Ruqayyah Yusuf, Lecturer Dept. of Information and Media Studies
Bayero University Kano, Nigeria
Back home, I will push for policies in line with the declaration in my country both on Radio and TV.
I will write an academic paper highlighting the need for adoption of the declaration.
I will look for a grant in line with campaigning for adoption of the declaration.
Sarah Mawewere, producer UBC Uganda
I am motivated to be innovative and ensure that I have to keep the fire burning while reporting on issues of GBV in Uganda using my media house.
The minister of Gender Kigali Rwanda Uwamariya Valentine in her speech pledges to collaborate efforts with the media industry, civil society, ngos and the International community. “let us have unity in Africa to amplify voices on GBV!” she emphasised.

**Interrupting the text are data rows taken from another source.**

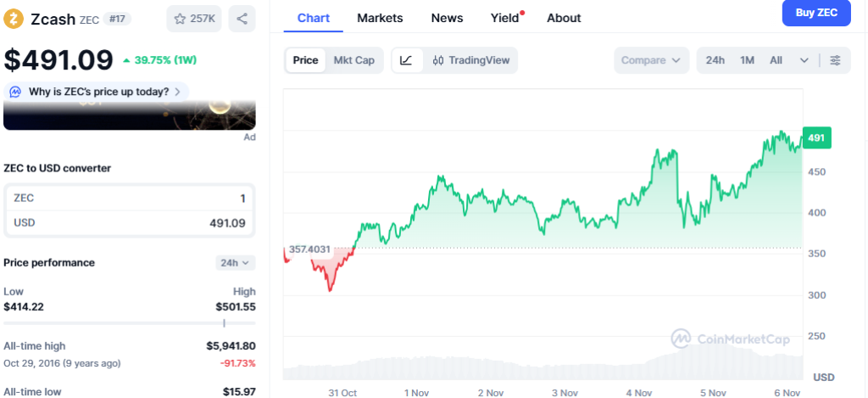Screen dimensions: 868x398
Task: Click the Zcash coin logo icon
Action: point(14,18)
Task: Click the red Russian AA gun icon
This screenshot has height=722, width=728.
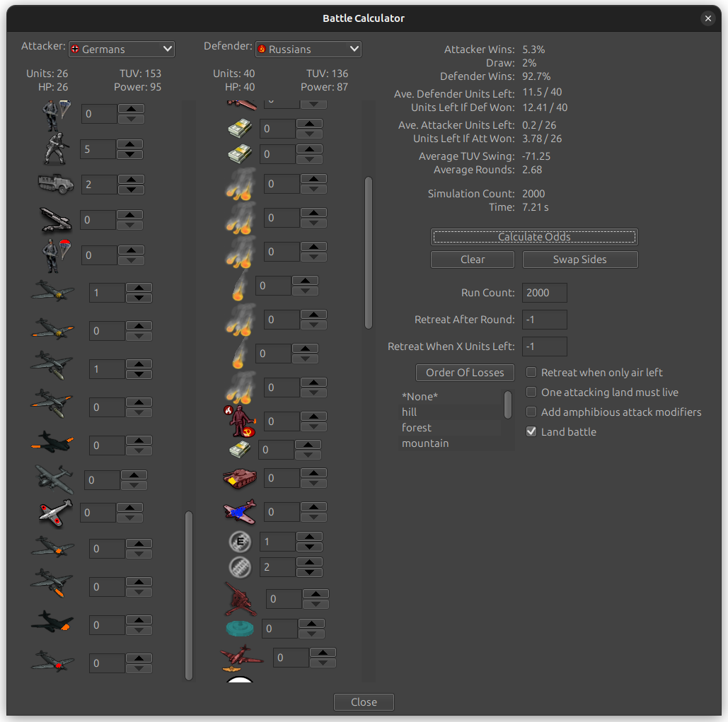Action: 240,598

Honourable Valentine further urges the media to shape narratives and challenge stereotypes to combat GBV. “We as Africans must unite to amplify voices on GBV if we are to contribute to a morally up right society.” She concluded.
Present at the conference were media professionals, members of the civil society and a number of delegates from the international community inclusive of UNESCO, Fojo, Africa-China, Canada, Jhr, Mac Arthur Foundation Luminate, UN women, Women in News, RBA, WSCJ among others.
The epitome of the conference was the launch of the Declaration for which a number of over fifteen members have committed to sign. Dr. Yemisi Akimbobola called upon media organisations to be part of this declaration.